Tracking down a performance issue to the actual PHP app can be hard enough by itself, but what do you do once you’re sure that the app itself is the bottleneck? The excellent Xdebug extension has many useful features for assisting application developers, but today we’ll be looking at one specific feature that can help us see exactly what is slow in the application: profiling.
Profiling a PHP application can explain how much time the server spent in each function, each file, and each code path. It can also show you how many times a function or method was called, which is useful for diagnosing programming errors involving pointless looping. Xdebug generates cachegrind-compatible files (part of the Valgrind tool suite) which can also be used to create easy-to-understand graphs usingKCachegrind.
Let’s start off with some very simple PHP code that just loops 10 times so we can get some output out of KCachegrind. I won’t cover the installation of Xdebug here, but here is the configuration that I’m using for it:
1 2 3 4 5 6 7 8 9 10 11 12 13 | ; Enable xdebug extension module zend_extension=/usr/lib64/php/modules/xdebug.so xdebug.profiler_output_dir= "/dev/shm/trace" xdebug.profiler_append=On xdebug.profiler_enable_trigger=On xdebug.profiler_output_name= "%R-%u.trace" xdebug.trace_options=1 xdebug.collect_params=4 xdebug.collect_return=1 xdebug.collect_vars=0 xdebug.profiler_enable=0 ;xdebug.auto_trace=Off |
Notice that I’m storing the cachegrind output on /dev/shm/trace. This is so I don’t kill performance on a production system when using Xdebug profiling with autotrace if I’m trying to get a large sampling of data. Not really necessary here, but it doesn’t hurt anything either, so we’ll just stick with it.
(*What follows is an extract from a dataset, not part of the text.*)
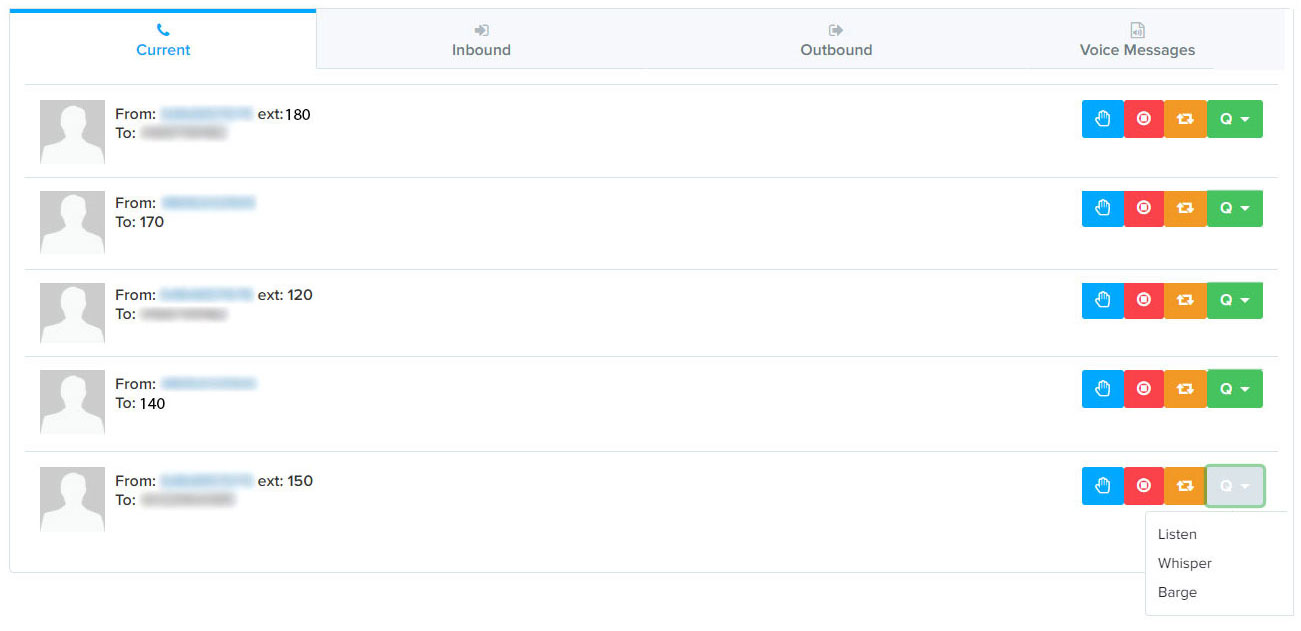Hold the call to extension 140
This screenshot has height=631, width=1301.
(x=1102, y=388)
Here is the PHP code that we’ll be executing:
1 2 3 | for ( $i = 1; $i <= 10; $i ++) { echo $i ; } |
This will just print ’12345678910′ in our browser window when we load the page up. Because of the way we have Xdebug configured, it will only profile PHP execution when we either GET or POST the special string ‘XDEBUG_PROFILE’ . So, assuming our small test PHP script is hosted at http://example.com/test.php , we would want to hit http://example.com/test.php?XDEBUG_PROFILE . This will generate a file called something like this: ‘_test_php_XDEBUG_PROFILE-1296249911_052628.trace’ . Notice how it has the name of the PHP file that was executed, the query string, and the UNIX timestamp (including sub-second timing info). If we open up the file in a text editor, we can see the contents, which aren’t really meant to be human-readable in this mode (although you can change that, refer to the Xdebug documentation for more info).
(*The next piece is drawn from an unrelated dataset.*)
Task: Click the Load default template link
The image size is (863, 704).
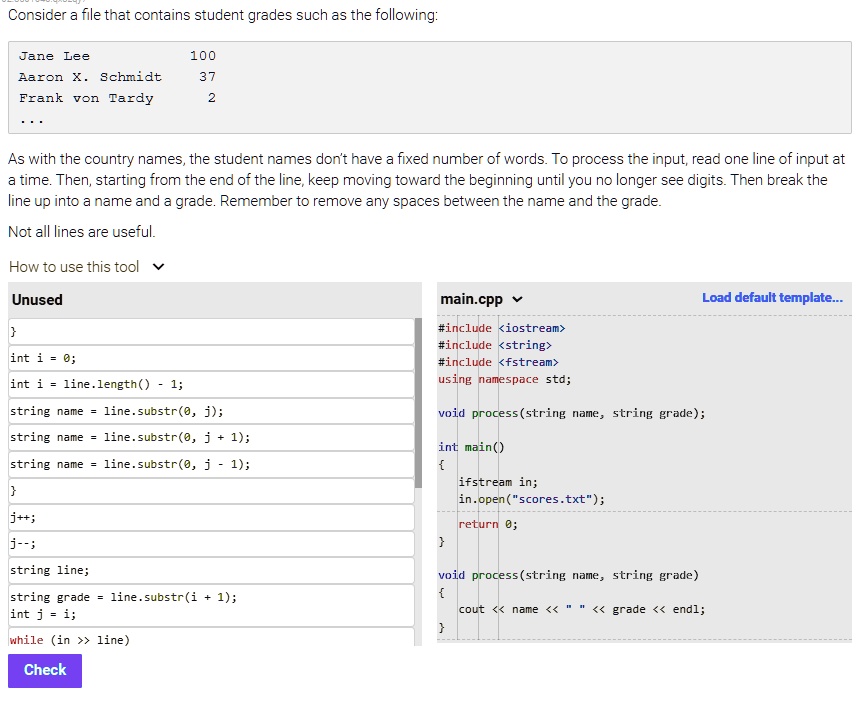Action: pyautogui.click(x=773, y=297)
1 2 3 4 5 6 7 8 9 10 11 12 13 | ==== NEW PROFILING FILE ============================================== version: 0.9.6 cmd: / chroot /home/magbench/magbench1.nexcess.net/html/test.php part: 1 events: Time fl=/ chroot /home/examplec/example.com/html/test.php fn={main} summary: 23 0 23 |
Let’s see what happens when we run this cachegrind output file through KCachegrind. Because I really don’t like wasting all the space installing the KDE libraries on my Ubuntu system which runs Gnome, I just set up a Ubuntu Server virtual machine and installed KCachegrind and all the KDE libraries on that. I then connect to it using ‘ssh -X user@vmhostname kcachegrind’ which opens up KCachegrind in a new window, similar to if I were running it locally.
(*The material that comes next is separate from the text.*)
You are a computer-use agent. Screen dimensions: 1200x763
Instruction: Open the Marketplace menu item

As you can see, test.php took up 100% of the time and there were no callers or calls to external scripts / functions / methods.
Now, let’s see what happens when we test this with some simple PHP software that we love: DokuWiki (http://www.dokuwiki.org/dokuwiki ):
Ahh, now we’re on to something. We can see on the chart that the ‘langsel’ function took ~63% of the processing time when executing the script, so if we wanted to optimise, we would want to look there first.
Here is another example: The main doku.php index page once DokuWiki is installed:
We can see the structure of the program from the graph, and while most of it looks normal, I’d be a bit suspicious as to why php::date_default_timezone_get took so long and consider just making that a constant to speed things up (by almost 13% !). This is, of course, with zero real wiki content on the page, so things would change as the content changes, but it’s still an very valuable tool for going deep into why an application is slow.